Há uns anos tínhamos na estrada automóveis, veículos pesados, motas e pouco mais. As bicicletas eram escassas e de uso recreativo. Hoje em dia temos de tudo o que tem rodas a circular em toda a parte: trotinetas, bicicletas eléctricas, segways, tuktuks e até monociclos. Só faltam mesmo os miúdos com os ténis com rodinhas. Tudo o que tem rodas partilha o mesmo asfalto e frequentemente as mesmas vias, a diferentes velocidades.

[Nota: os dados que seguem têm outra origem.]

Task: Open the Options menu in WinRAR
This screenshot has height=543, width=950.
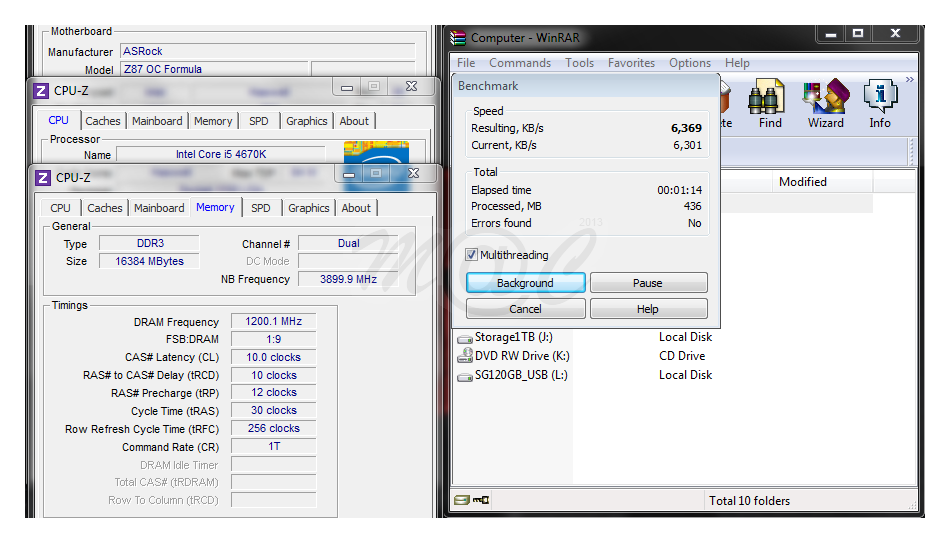Action: 690,63
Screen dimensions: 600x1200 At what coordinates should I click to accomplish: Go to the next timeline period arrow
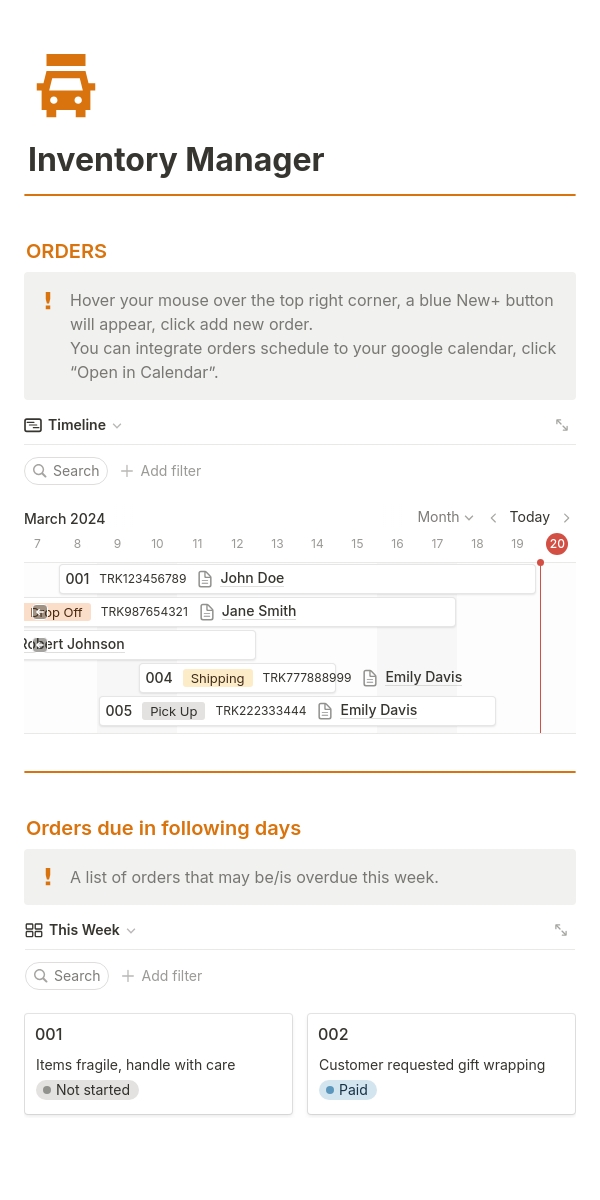pyautogui.click(x=567, y=518)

Toda esta miríade seria até divertida não fosse um “pequeno” senão: o quase completo incumprimento do código da estrada. Para o condutor automóvel é como conduzir no meio de um enxame — mas caótico e de comportamento imprevisível. Os ciclistas querem ter o direito de ocupar o centro da faixa de rodagem (está certo e é mais seguro), querem conduzir lado a lado, querem cuidados redobrados na abertura de portas. Em suma, querem ser equiparados a automóveis para serem vistos. Está certo. Mas também cruzam passadeiras montados nas bicicletas, andam pelos passeios e fazem ultrapassagens pela direita. Porque “dá jeito”; ou enfim, porque podem. E com isso deixam de se fazer ver. Nunca vi um ciclista parar num semáforo vermelho. Os condutores de trotinetas raramente usam capacetes, já para não falar da falta de civismo no “abandonamento” em que as estacionam. A ciclovia da Almirante Reis é frequentemente (mal) utilizada por motociclistas que pretendem fugir ao trânsito, já para não falar dos “atletas” que a usam como pista de maratona e que, está claro, não obedecem à sinalização automóvel.

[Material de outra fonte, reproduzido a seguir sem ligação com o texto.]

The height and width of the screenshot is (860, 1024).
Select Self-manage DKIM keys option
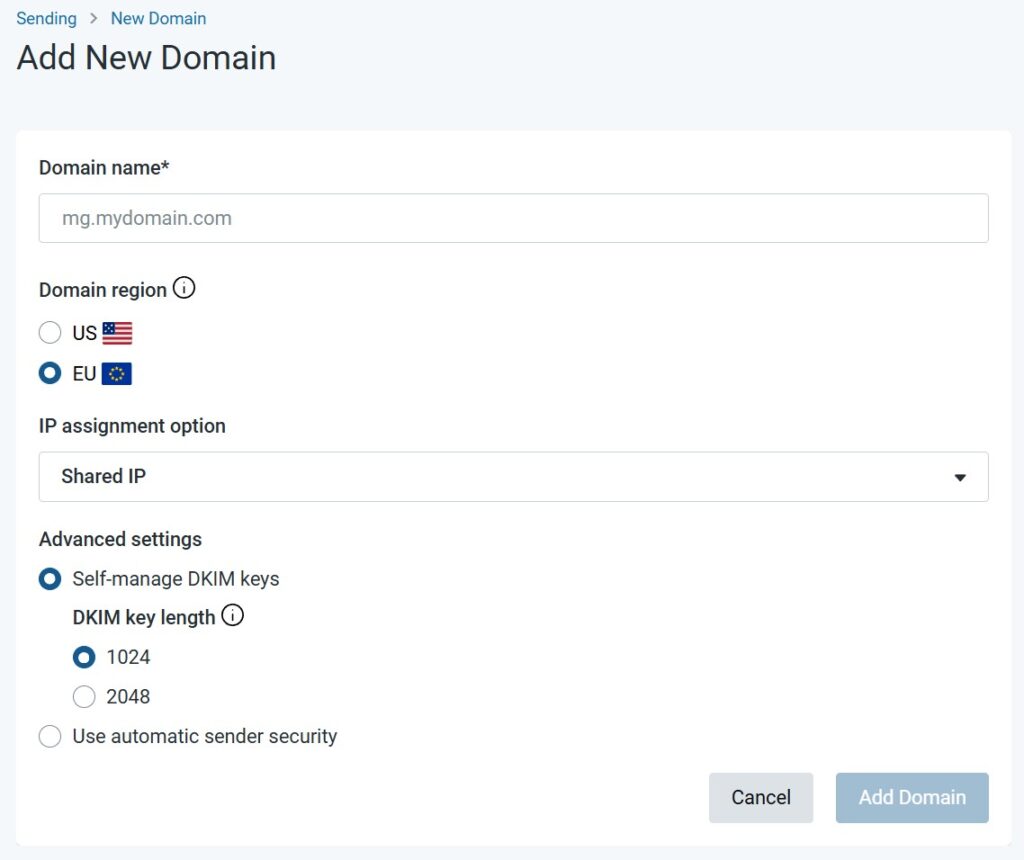[50, 578]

O recente falecimento, trágico, de uma grávida a conduzir uma bicicleta voltou a levantar a questão da segurança na estrada. Voltou-se a discutir o assunto, organizaram-se vigílias. São lembrados casos de ciclistas atropelados em passadeiras com a bicicleta pela mão, noutros casos os acidentes não são (convenientemente?) descritos. Mas em nenhuma circunstância encontrei códigos de conduta para ciclistas nem apelos ao cumprimento do código da estrada.

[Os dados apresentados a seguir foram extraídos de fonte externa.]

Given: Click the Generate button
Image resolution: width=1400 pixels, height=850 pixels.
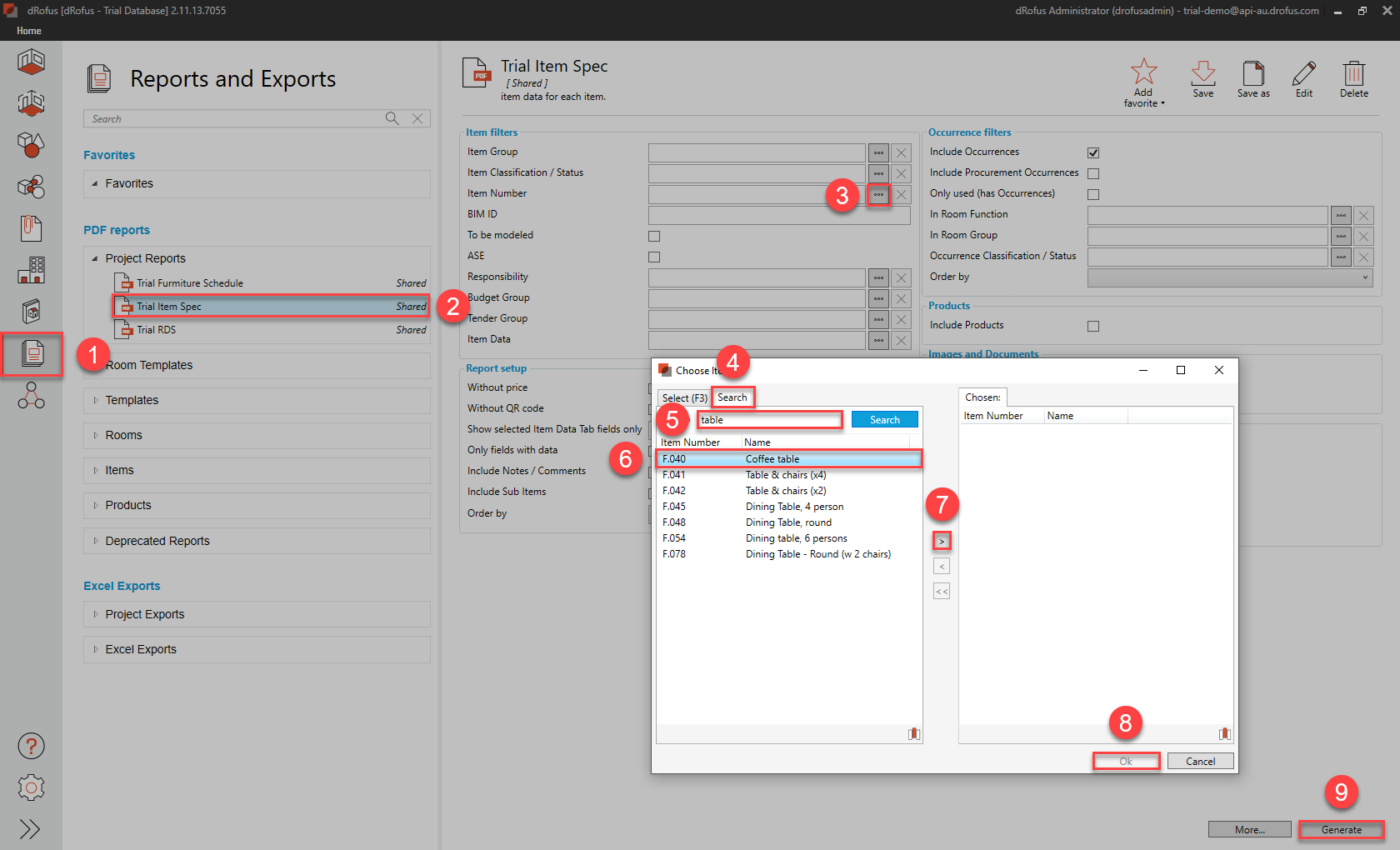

Todos queremos uma estrada mais segura — para peões e condutores de toda a espécie. Mas quando queremos que nos vejam, temos que fazer por ser vistos. O apelo perde muita da sua pertinência quando não são cumpridos os deveres. E se nenhum ciclista se quer sentir exposto ao risco de um atropelamento por um automóvel, nenhum condutor automóvel quer viver com as consequências do mesmo.
A estrada é, deve ser, de todos. Por igual, sem mais direitos ou deveres, sem discriminação, sem condescendência. E isso só é possível se todos, por igual, falarmos a mesma língua — que é como quem diz, cumprirmos o mesmo código.